Gdf11 downregulates Pax6 expression. A–D, Pax6 (A, B) and Pax7 (C, D) expression in cross-sectioned brachial level spinal cord from e11.5 WT and Gdf11^−/− embryos. Fewer Pax6⁺ cells with lower levels of Pax6 expression were observed in WT embryos (A) when compared to Gdf11^−/− littermates (B). Pax7 expression is similar between WT (C) and Gdf11^−/− embryos (D). E, Western analyses of brachial level spinal cord from e11.5 embryos revealed an ~2-fold difference in the Pax6 expression level in Sox2⁺ progenitors between Gdf11^−/− and WT embryos. F–G′, Pax6 (F, F′) and Pax7 (G, G′) expression in cross-sectioned spinal cord from HH stage 17 chick embryos electroporated with a Gdf11 expression construct at HH stage 10 –11. White dotted lines delineate the margin of the spinal cord. The Pax6 level in the electroporated side (marked by GFP expression) is reduced significantly. H, I, Lower levels of Pax6 expression in e9.5 WT neurospheres cultured with 10 ng/ml Gdf11. J, K, Olig2 and GFP (J) and Sox2 and NeuN (K) expression in cross-sectioned brachial level spinal cord from e7 chick embryos harvested 5 d after Gdf11 electroporation at HH stage 13–14. The white dotted lines delineate the margin of the spinal cord in J. Scale bar, 100 μm in all images. L, Quantification of Olig2⁺ cells in the electroporated side compared to the control side of eight individual embryos (plots represent mean ±95% confidence to exhibit the degree of variability).
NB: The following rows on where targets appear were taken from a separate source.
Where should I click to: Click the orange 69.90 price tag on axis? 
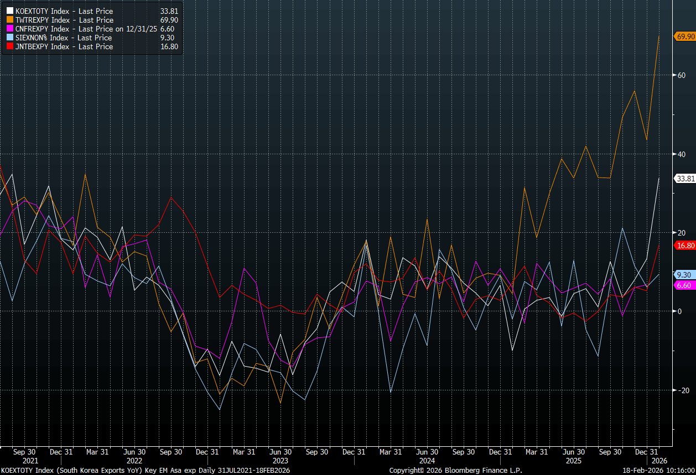tap(685, 36)
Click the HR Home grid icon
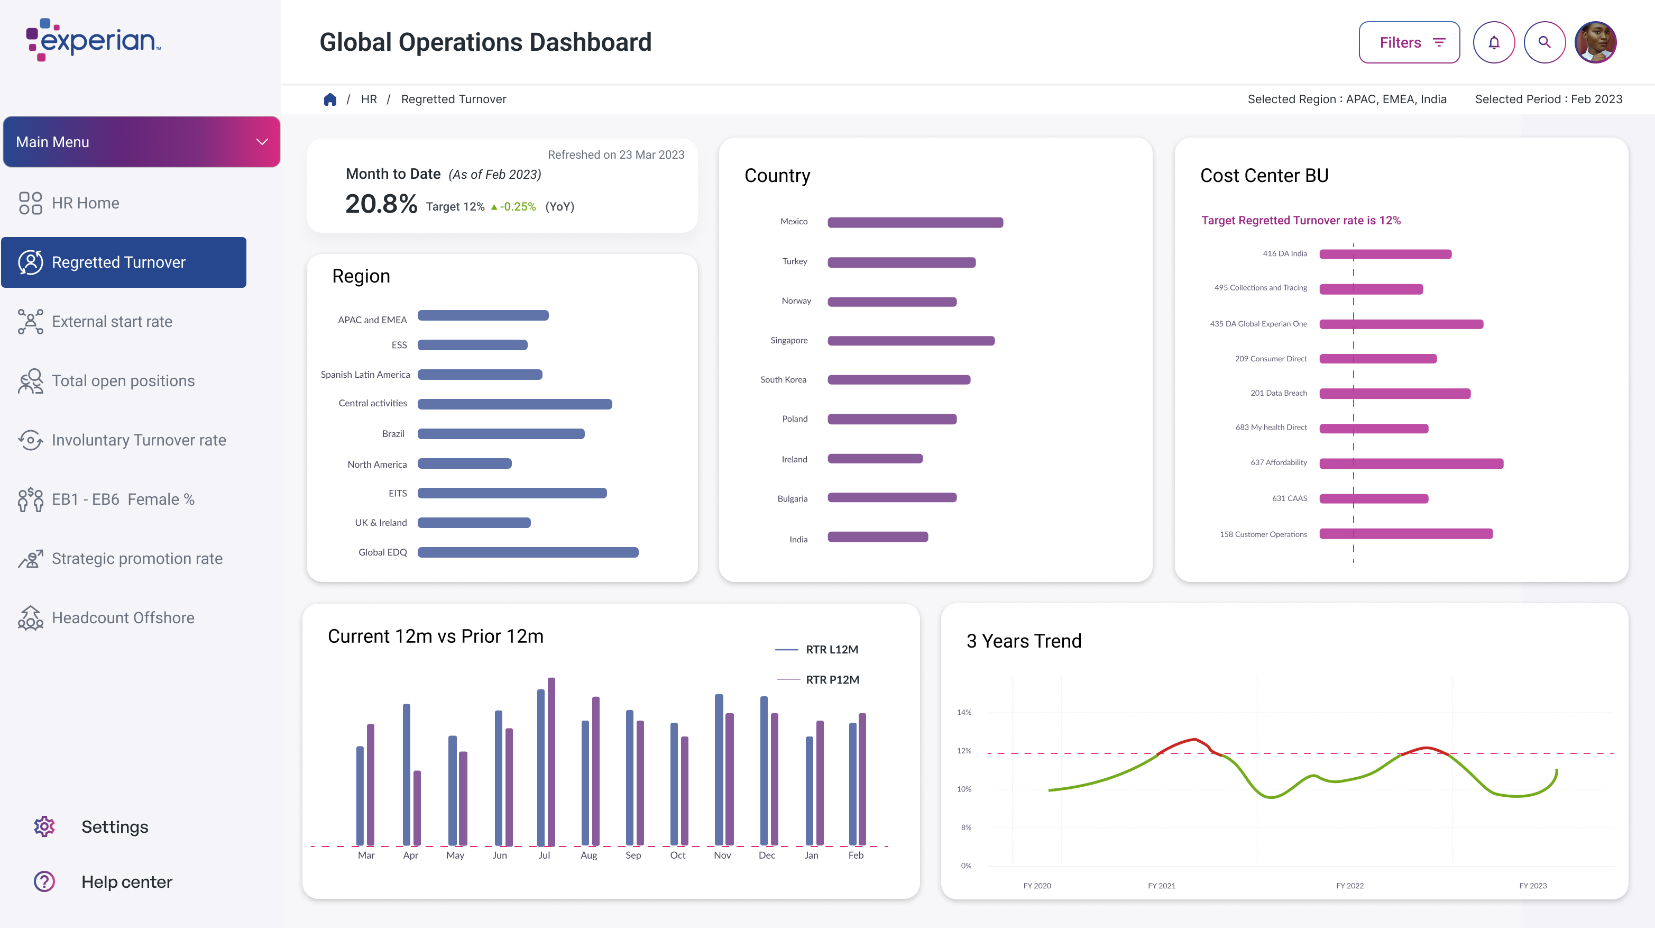The width and height of the screenshot is (1655, 928). 30,203
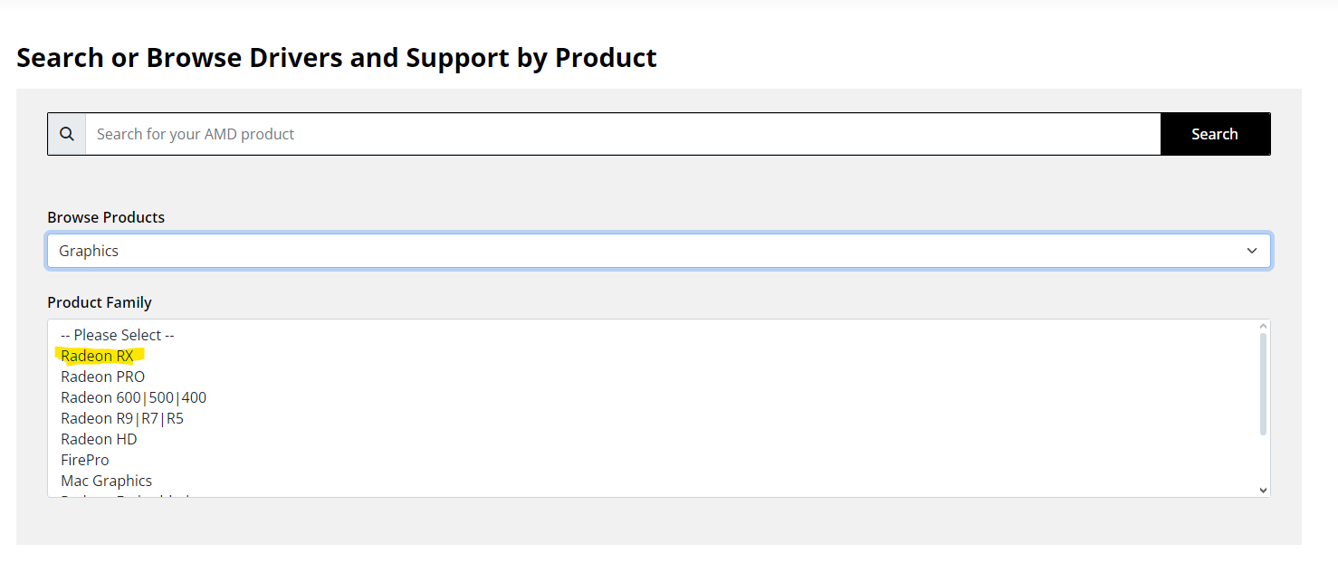Click the Product Family scroll down arrow
Screen dimensions: 1338x582
(1263, 490)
Values above one indicate more Olig2⁺ cells are present in the electroporated side. M, A model for Gdf11 function in controlling the temporal progression of neurogenesis. Gdf11 is expressed transiently in the newly born neurons located lateral to the progenitor domains in the spinal cord. It acts as a feedback signal on neighboring progenitors to promote the transition from early progenitors (P_E) that produce early born neurons (N_E) to late progenitors (P_L) that produce late-born neurons (N_L), and to oligodendrocyte progenitors (P_O) that produce oligodendrocyte precursors (OLP) by enhancing cell cycle exit and inhibiting progenitor proliferation. This results in facilitating the progression of neurogenesis in the developing spinal cord.